Pointing data for screenshots
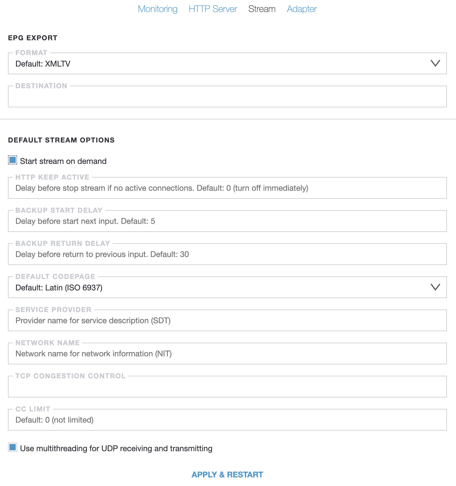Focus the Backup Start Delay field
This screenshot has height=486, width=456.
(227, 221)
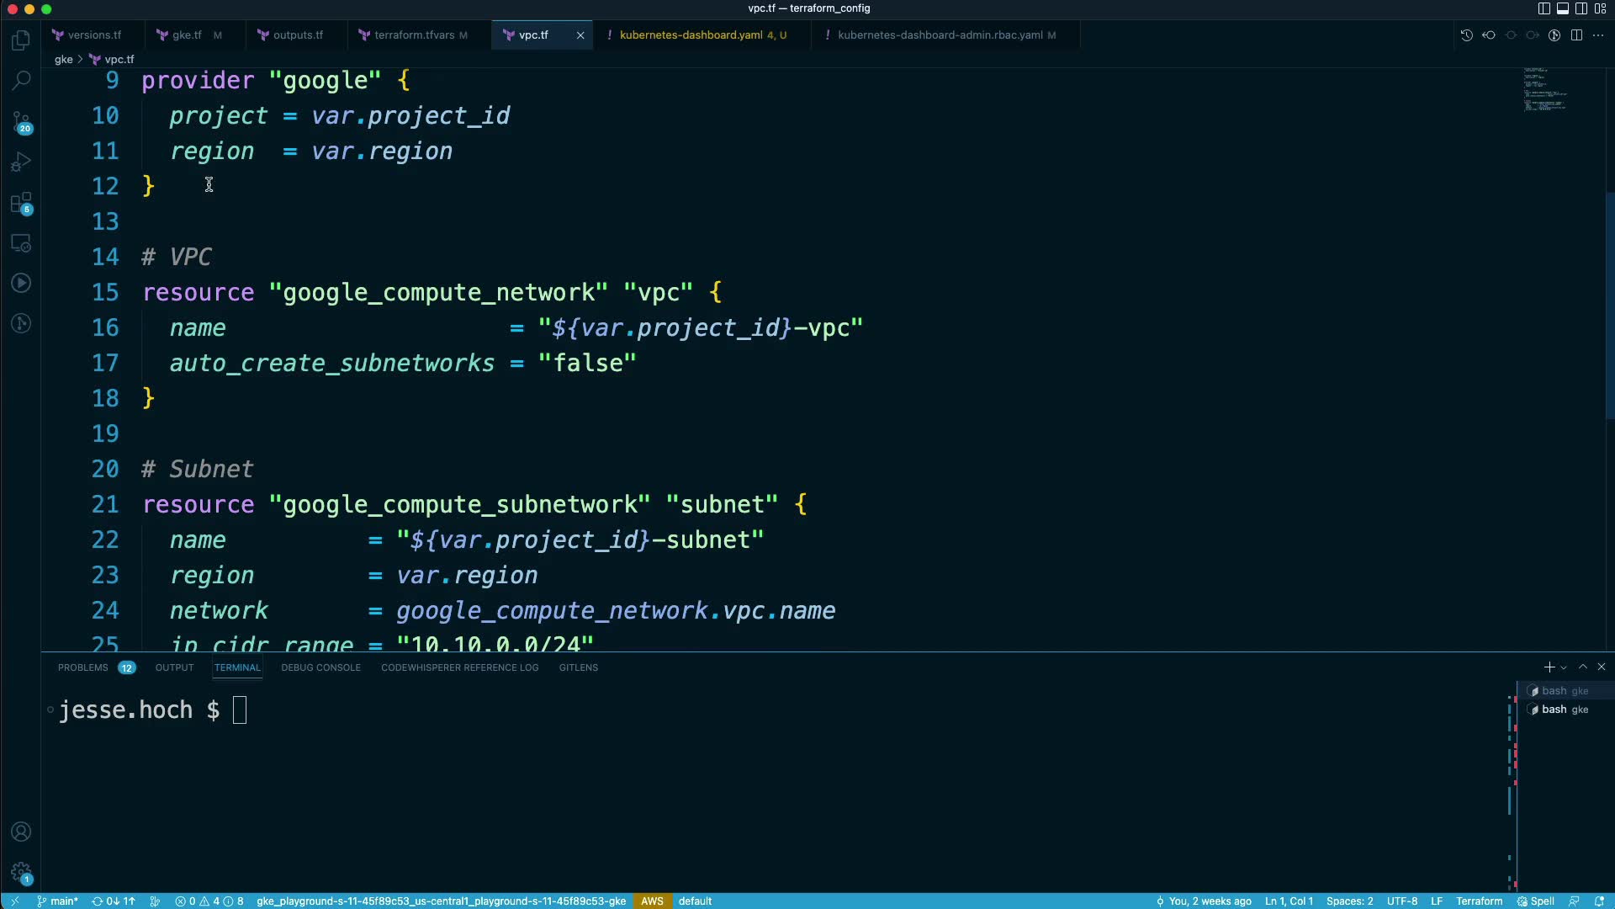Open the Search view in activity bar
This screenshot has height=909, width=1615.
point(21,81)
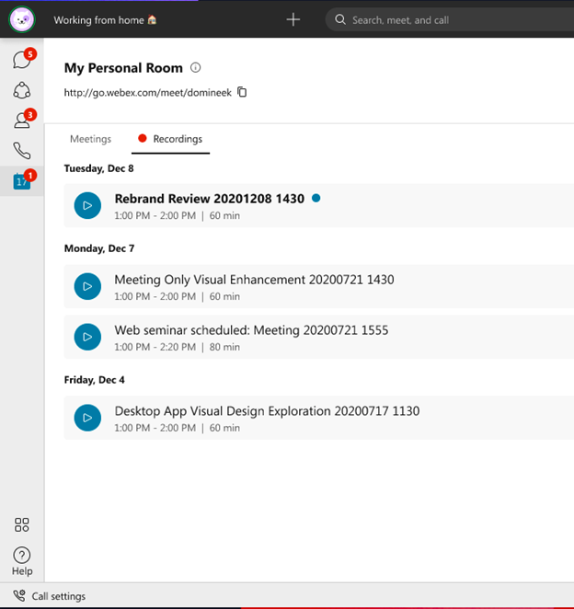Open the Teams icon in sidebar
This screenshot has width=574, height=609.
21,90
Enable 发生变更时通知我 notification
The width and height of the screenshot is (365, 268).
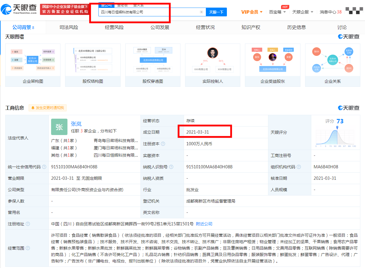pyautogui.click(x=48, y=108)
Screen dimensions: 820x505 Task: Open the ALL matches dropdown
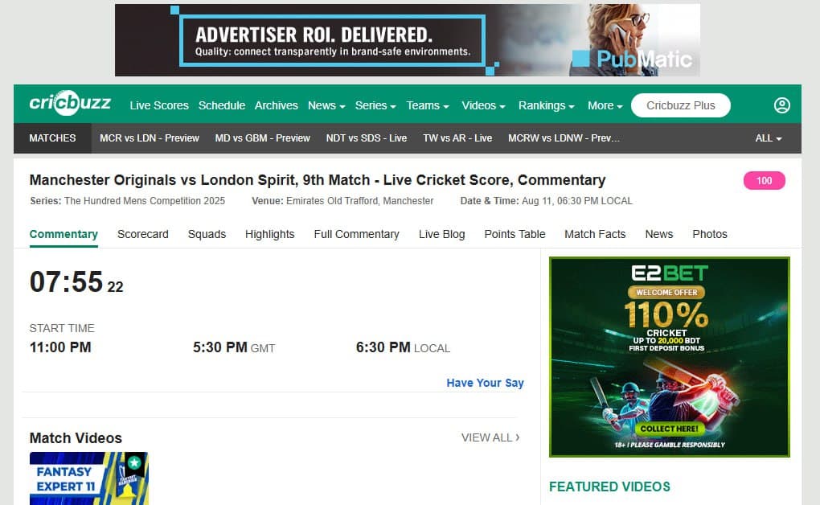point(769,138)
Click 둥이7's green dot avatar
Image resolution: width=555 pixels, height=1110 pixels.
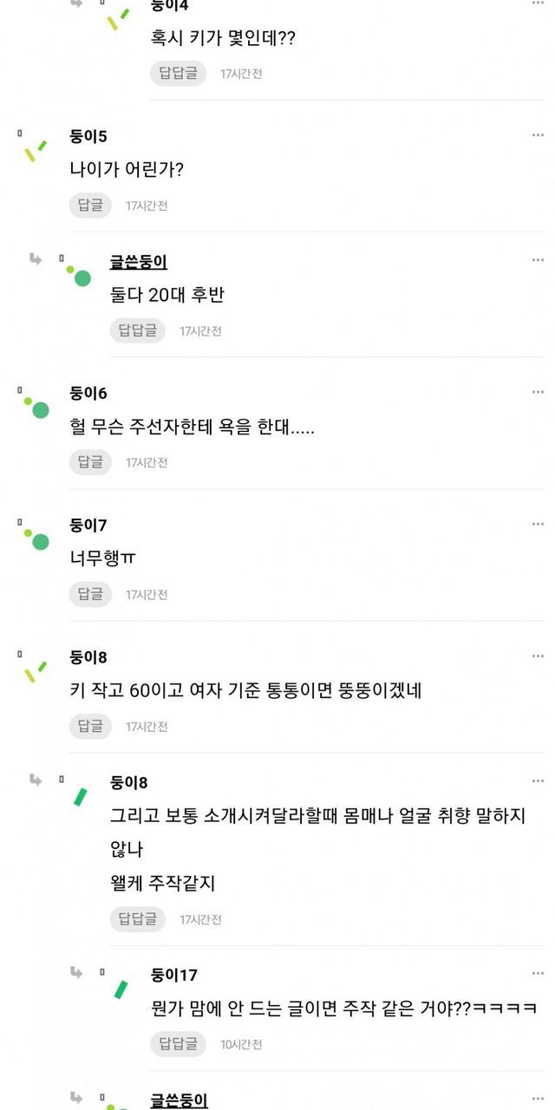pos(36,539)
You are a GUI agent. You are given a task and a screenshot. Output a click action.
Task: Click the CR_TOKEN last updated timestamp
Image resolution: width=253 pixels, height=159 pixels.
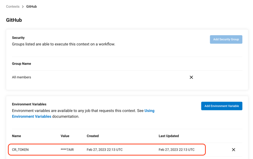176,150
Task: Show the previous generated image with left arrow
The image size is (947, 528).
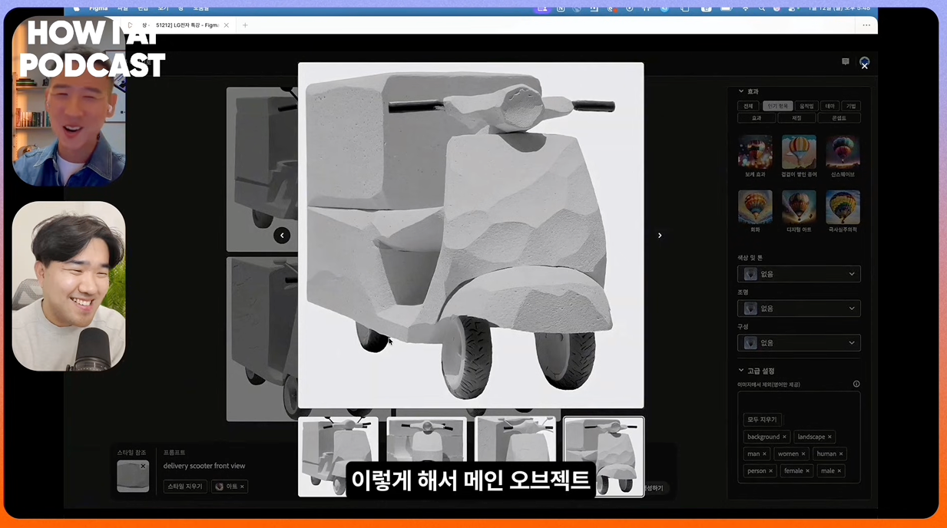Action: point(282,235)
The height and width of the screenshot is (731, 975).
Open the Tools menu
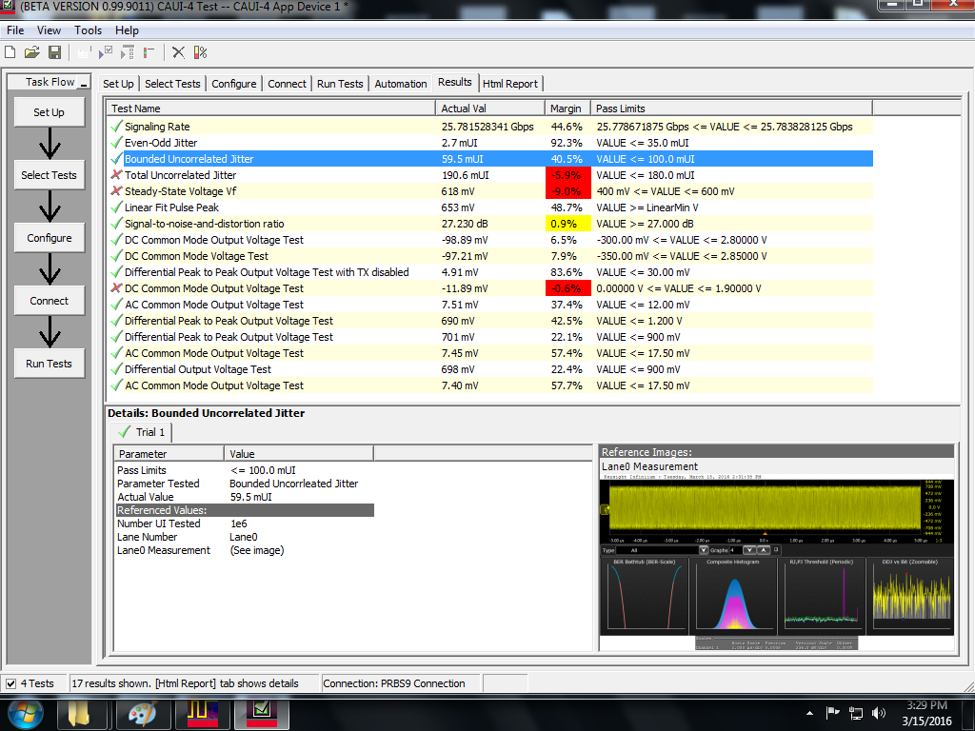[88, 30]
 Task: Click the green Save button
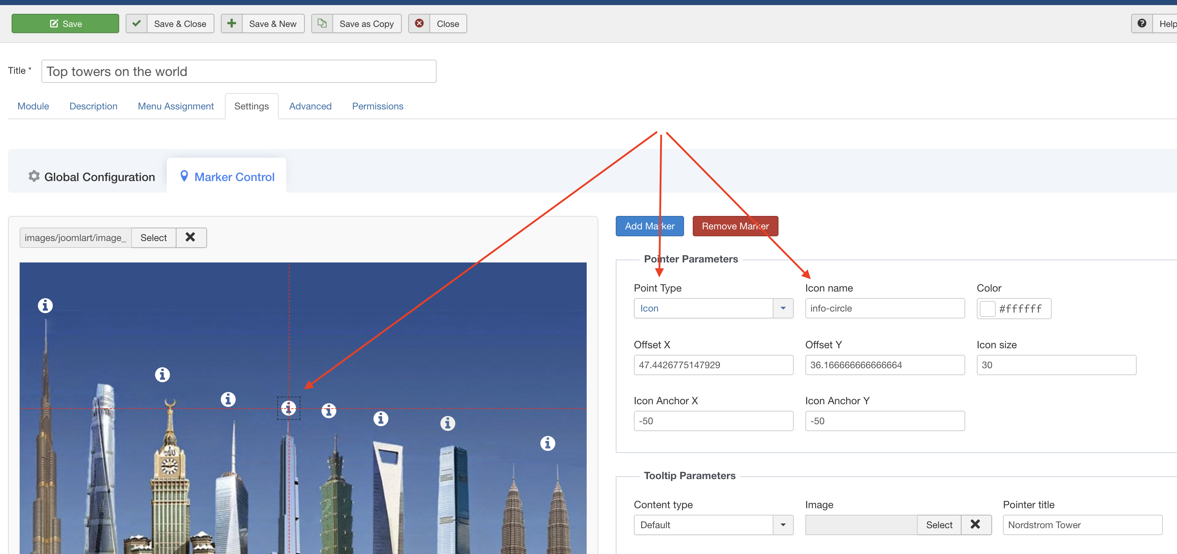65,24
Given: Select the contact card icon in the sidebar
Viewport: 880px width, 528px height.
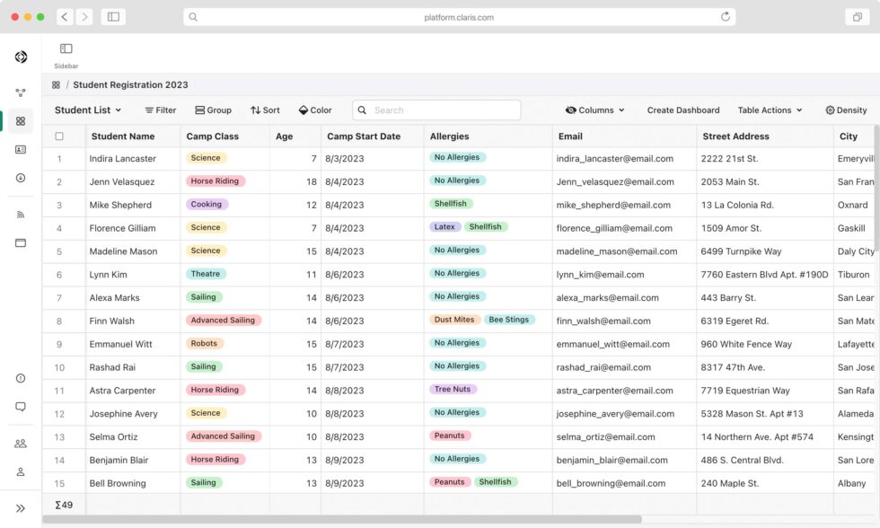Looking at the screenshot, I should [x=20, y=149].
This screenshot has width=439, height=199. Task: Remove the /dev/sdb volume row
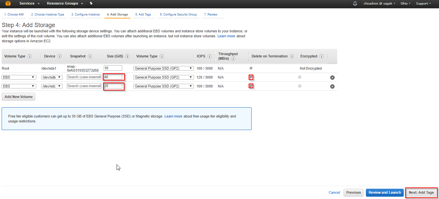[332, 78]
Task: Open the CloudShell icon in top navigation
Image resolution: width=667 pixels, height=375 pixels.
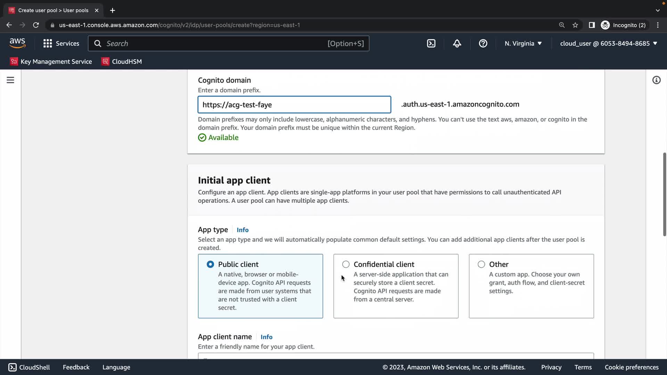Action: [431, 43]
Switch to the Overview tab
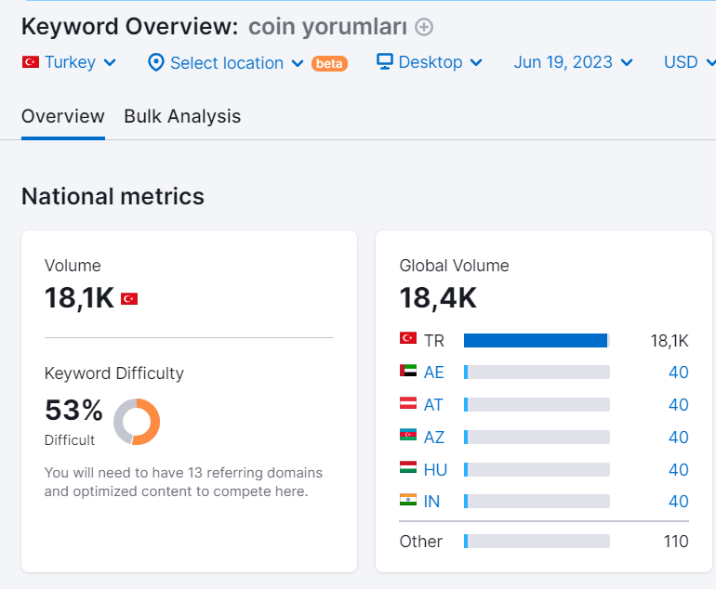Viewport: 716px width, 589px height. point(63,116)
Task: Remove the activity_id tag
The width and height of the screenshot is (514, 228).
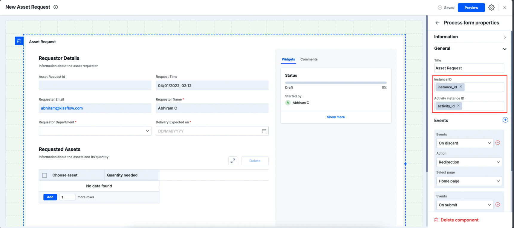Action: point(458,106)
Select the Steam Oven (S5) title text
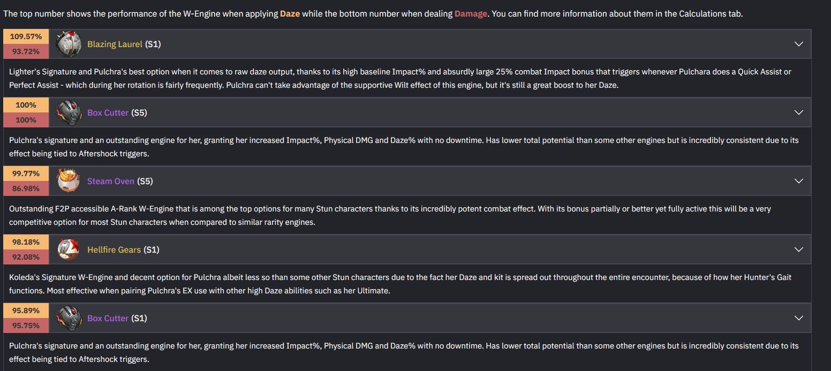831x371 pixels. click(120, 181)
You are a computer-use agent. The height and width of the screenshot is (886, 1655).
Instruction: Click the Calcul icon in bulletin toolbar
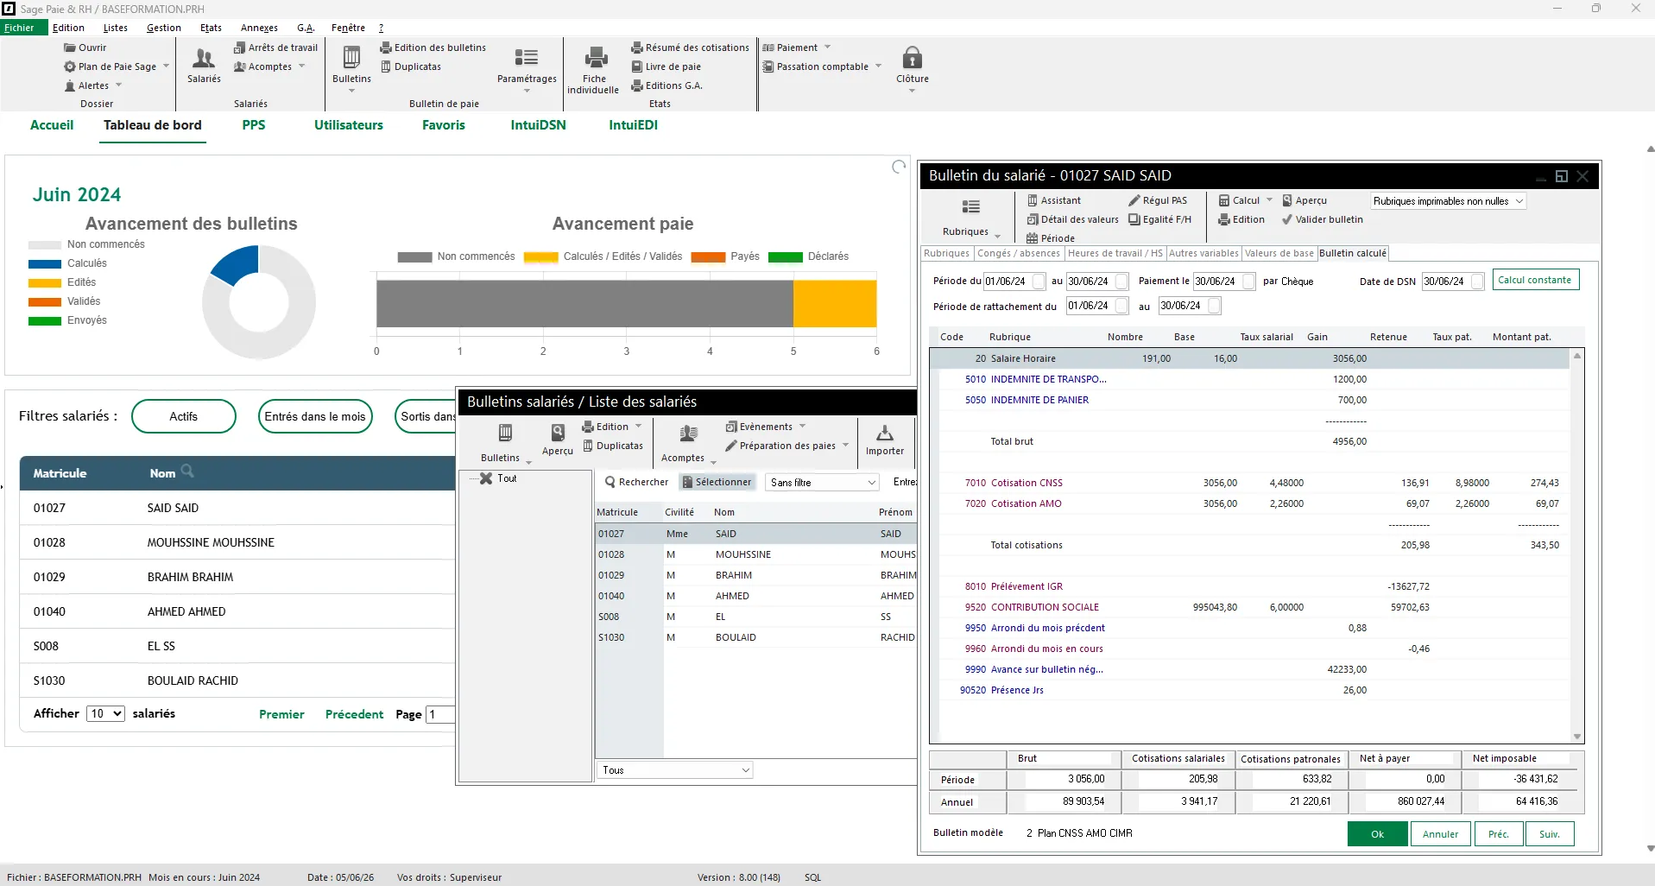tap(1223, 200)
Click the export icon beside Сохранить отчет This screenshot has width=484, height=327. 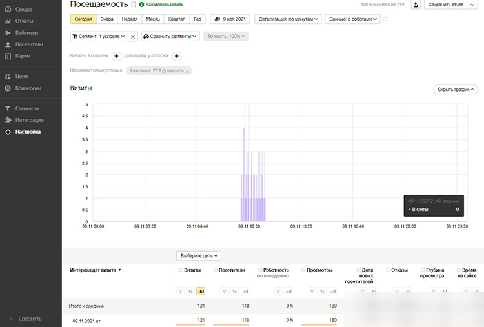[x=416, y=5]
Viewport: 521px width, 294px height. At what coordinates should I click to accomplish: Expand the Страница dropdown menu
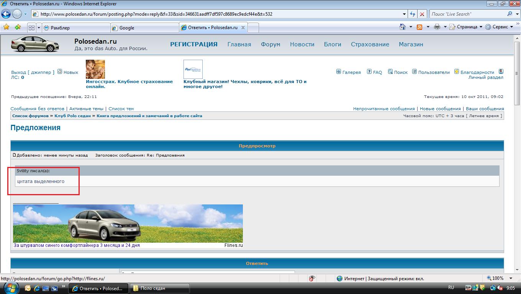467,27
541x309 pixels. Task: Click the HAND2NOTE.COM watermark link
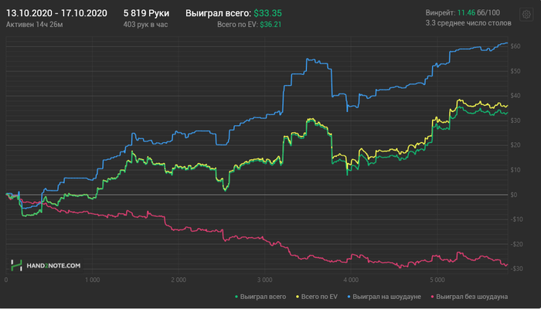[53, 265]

(SHORT PROBLEM): Rewrite the material from its start through the line containing "831x371 pixels. click(120, 181)", putting "Delete" wherever "Remove" appears and keeping everything else the same. Leave the pictures out.

(TASK RESPONSE):
Focus the Backup Start Delay field
This screenshot has height=486, width=456.
(227, 221)
Open the Search view in activity bar
This screenshot has height=909, width=1615.
point(21,81)
Open the Teams icon in sidebar
This screenshot has width=574, height=609.
21,90
Enable 发生变更时通知我 notification
The width and height of the screenshot is (365, 268).
pyautogui.click(x=48, y=108)
Screen dimensions: 820x505 Task: Open the ALL matches dropdown
point(769,138)
Click 둥이7's green dot avatar
Image resolution: width=555 pixels, height=1110 pixels.
pos(36,539)
You are a GUI agent. You are given a task and a screenshot. Output a click action.
Task: Click the CR_TOKEN last updated timestamp
Image resolution: width=253 pixels, height=159 pixels.
176,150
Task: Show the previous generated image with left arrow
The image size is (947, 528).
Action: point(282,235)
The height and width of the screenshot is (731, 975).
Open the Tools menu
[88, 30]
 Task: Click the green Save button
65,24
Given: Select the contact card icon in the sidebar
Viewport: 880px width, 528px height.
Looking at the screenshot, I should [x=20, y=149].
This screenshot has width=439, height=199. Task: Delete the /dev/sdb volume row
[332, 78]
Task: Open the CloudShell icon in top navigation
Image resolution: width=667 pixels, height=375 pixels.
Action: [431, 43]
Switch to the Overview tab
Viewport: 716px width, 589px height. point(63,116)
Task: Delete the activity_id tag
The width and height of the screenshot is (514, 228).
Action: point(458,106)
Select the Steam Oven (S5) title text
831x371 pixels. click(120, 181)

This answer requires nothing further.